Les trois principaux sanctuaires font partie des montagnes les plus sacrées du Kumano kodo, dans le Kumano Sanzan : Kumano Hongu, Kumano Hayatama et Kumano Nachi, un ensemble monumental et sacré situé sur la péninsule de Kii. En 940, les sanctuaires de Hongu et de Hayatama ont atteint le statut de sanctuaire de rang supérieur et ont été renommés Shoichii.
Dans cet espace sacré, les pèlerins apportent des fleurs aux esprits Gaki-ami ou Hidaru-shin, par respect pour les esprits qui habitent, avec le Bouddha et les dieux de la nature, un espace ardemment foulé par les vivants. Cette coexistence d'êtres terrestres et supraterrestres est assurée par les mythes et les traditions de Kumano : les routes de montagne sont habitées par des dieux et des pèlerins, mais aussi par les esprits des empereurs et des nobles déifiés après leur mort. Ainsi, à Kumano, les ancêtres, les divinités et la nature glorifiée sont vénérés, transmutés en un espace physique et symbolique chargé de sacralité et de mystère. Les routes de montagne soutiennent les efforts de leurs fidèles, font écho à leurs désirs de transcendance et respectent la mémoire des ancêtres, avec lesquels les pèlerins aspirent à être réunis dans la vie future, tout en attendant la mémoire de leurs descendants.

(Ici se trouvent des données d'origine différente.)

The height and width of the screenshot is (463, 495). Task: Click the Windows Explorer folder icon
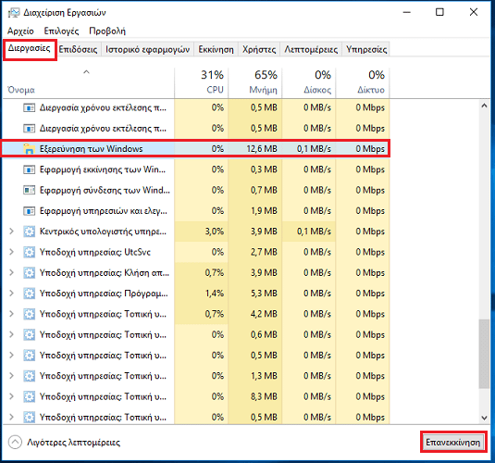(x=29, y=149)
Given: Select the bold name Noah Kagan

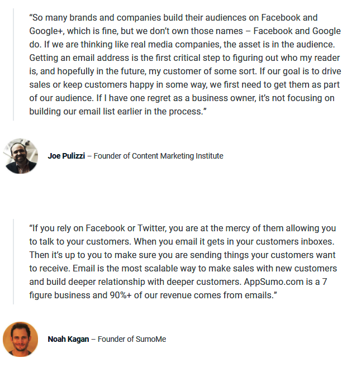Looking at the screenshot, I should pos(68,339).
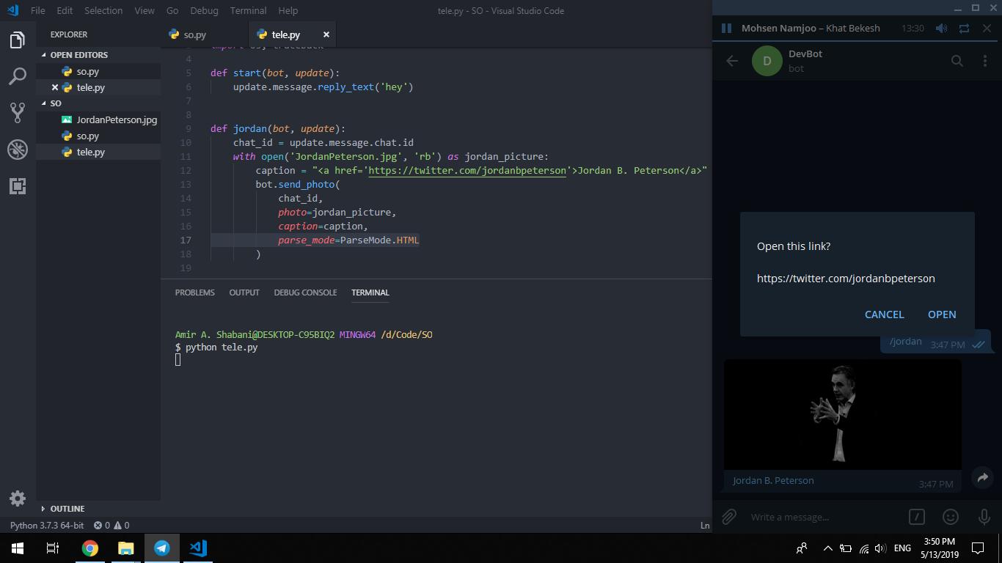
Task: Open the Source Control view
Action: pos(18,112)
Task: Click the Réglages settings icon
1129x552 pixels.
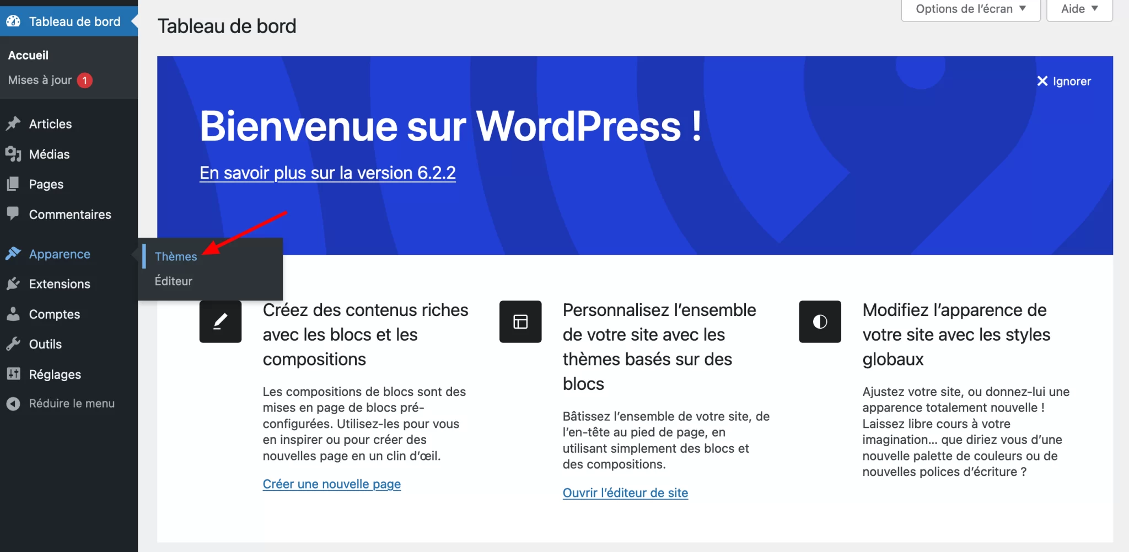Action: [13, 374]
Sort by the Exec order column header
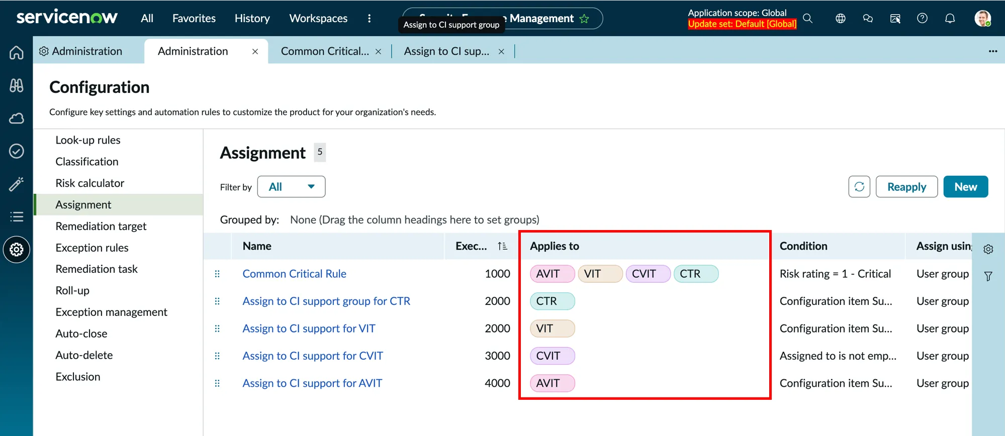 click(471, 246)
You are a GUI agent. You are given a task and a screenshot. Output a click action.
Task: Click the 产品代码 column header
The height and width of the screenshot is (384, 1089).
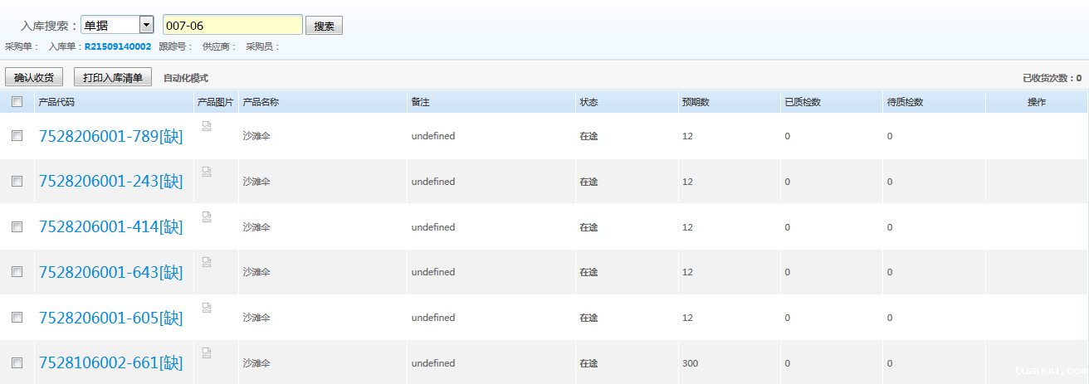(56, 102)
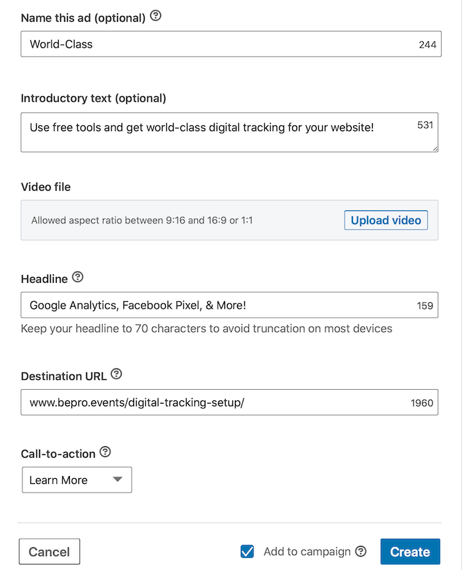Screen dimensions: 462x583
Task: Grab the Introductory text box corner handle
Action: point(435,149)
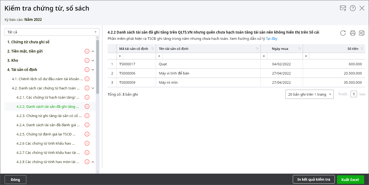The width and height of the screenshot is (369, 185).
Task: Click the Xuất Excel button
Action: (350, 180)
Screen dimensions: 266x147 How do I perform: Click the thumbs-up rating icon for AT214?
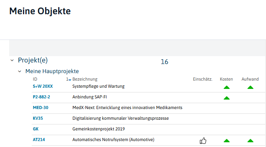(203, 141)
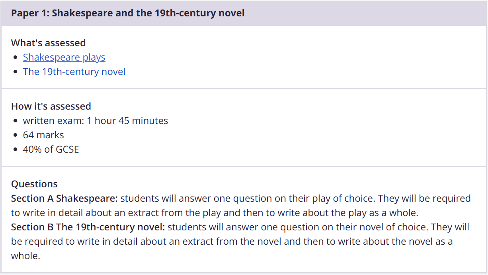Click the Paper 1 heading title
Viewport: 488px width, 275px height.
tap(128, 13)
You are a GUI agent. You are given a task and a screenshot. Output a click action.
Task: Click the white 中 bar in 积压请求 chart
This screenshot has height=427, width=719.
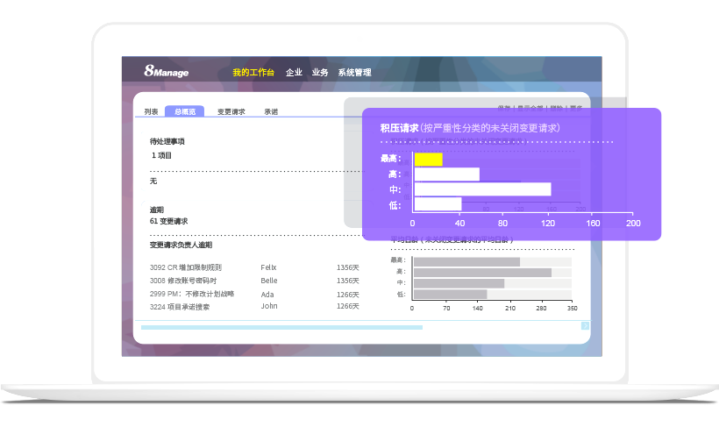pyautogui.click(x=482, y=189)
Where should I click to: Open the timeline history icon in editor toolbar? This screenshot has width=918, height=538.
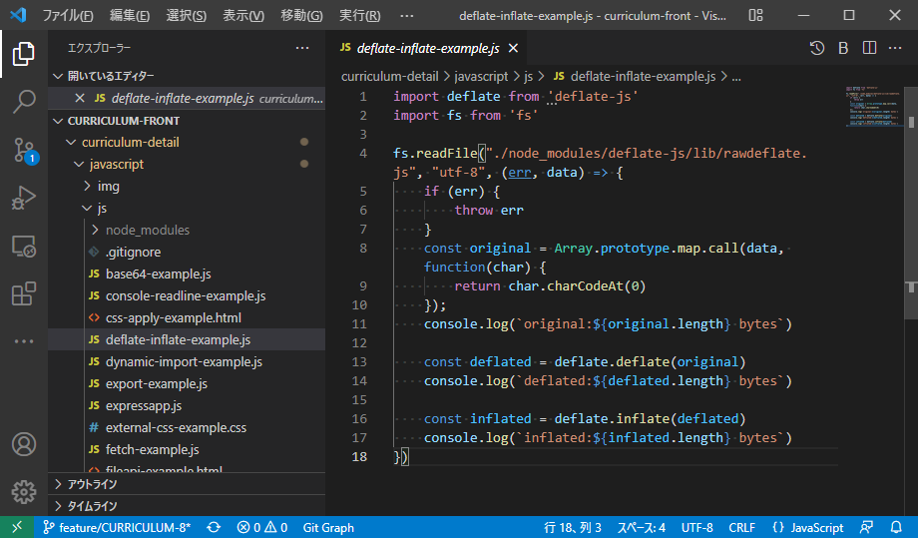pyautogui.click(x=817, y=48)
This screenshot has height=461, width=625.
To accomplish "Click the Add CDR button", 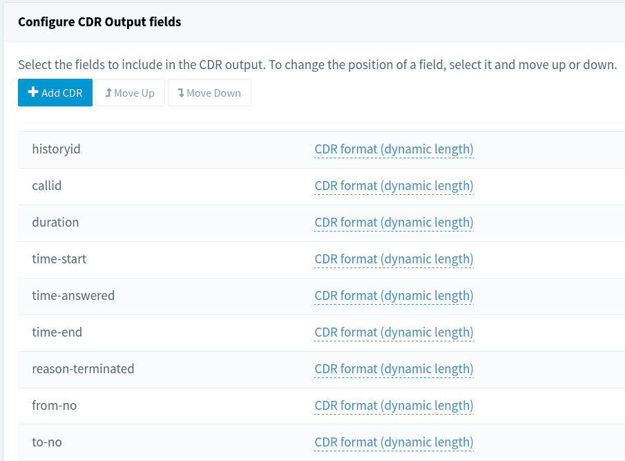I will click(x=55, y=93).
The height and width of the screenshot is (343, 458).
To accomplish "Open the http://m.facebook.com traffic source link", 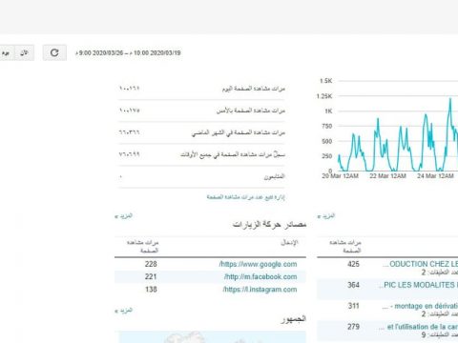I will point(260,277).
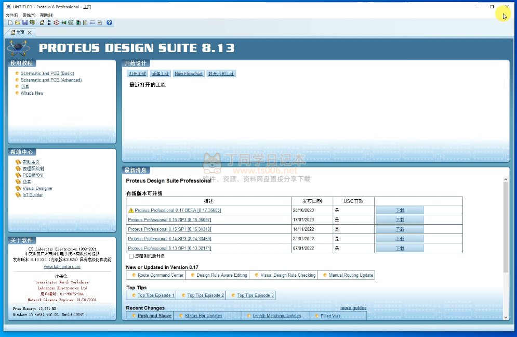Tick the ignore beta upgrades checkbox
517x337 pixels.
click(x=131, y=256)
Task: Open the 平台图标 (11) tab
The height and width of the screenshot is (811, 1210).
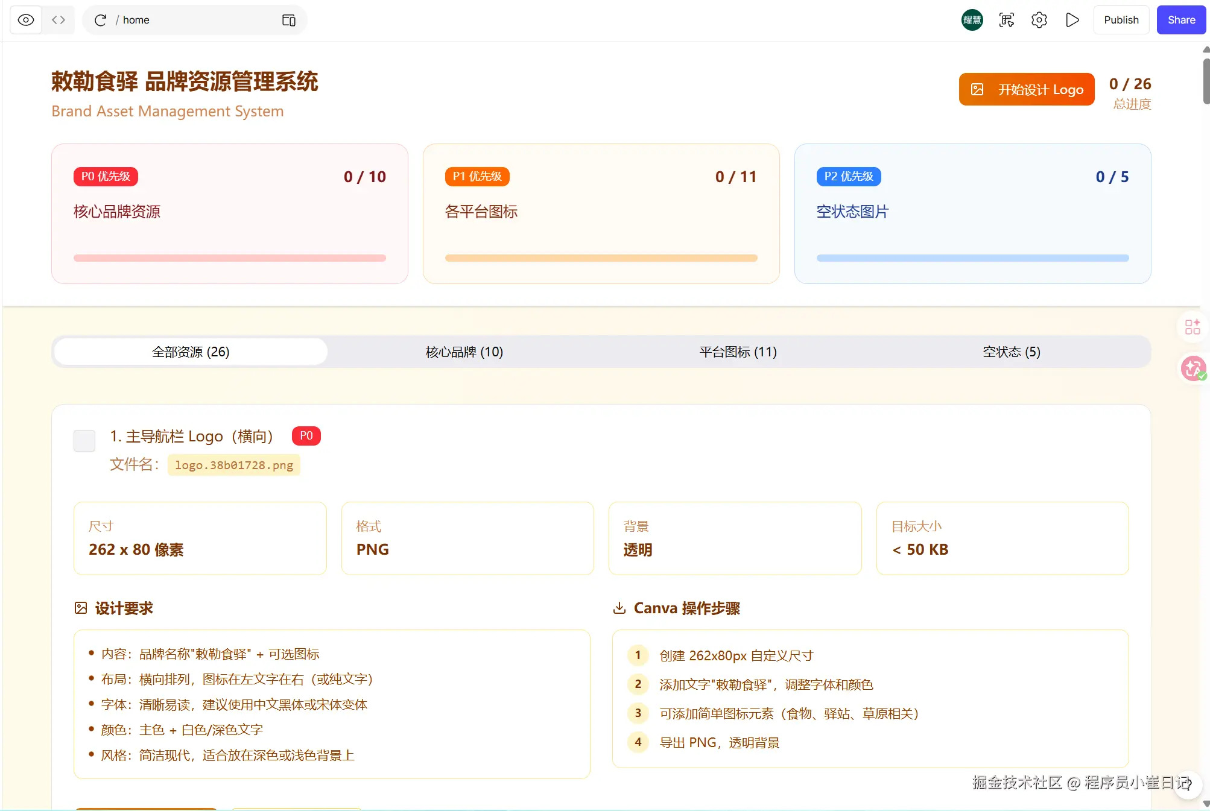Action: pos(738,352)
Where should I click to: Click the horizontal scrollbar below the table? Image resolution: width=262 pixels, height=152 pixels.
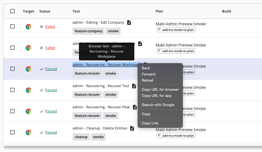click(x=133, y=147)
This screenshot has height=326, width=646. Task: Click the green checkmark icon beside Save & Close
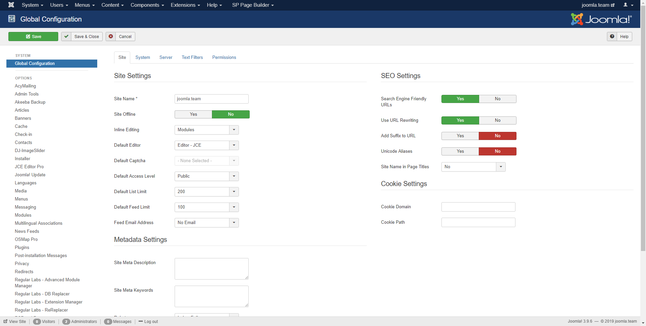point(66,37)
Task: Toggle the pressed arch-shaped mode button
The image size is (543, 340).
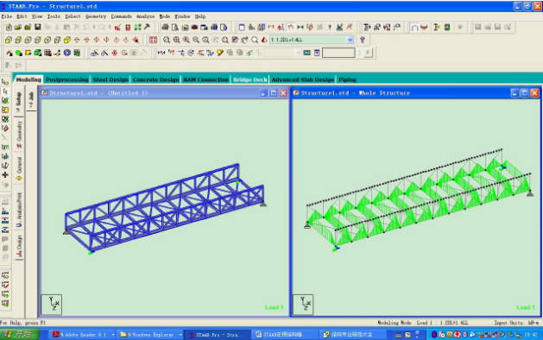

La pratique pacifique du pèlerinage sur ces vénérables chemins de Kumano kodo, inscrits sur la liste du patrimoine mondial en 2004 et jumelés avec le chemin de Saint-Jacques-de-Compostelle, a été ravivée ces dernières années, si bien que des milliers de pèlerins du monde entier affluent chaque année dans cette géographie sacrée du pays du Soleil-Levant.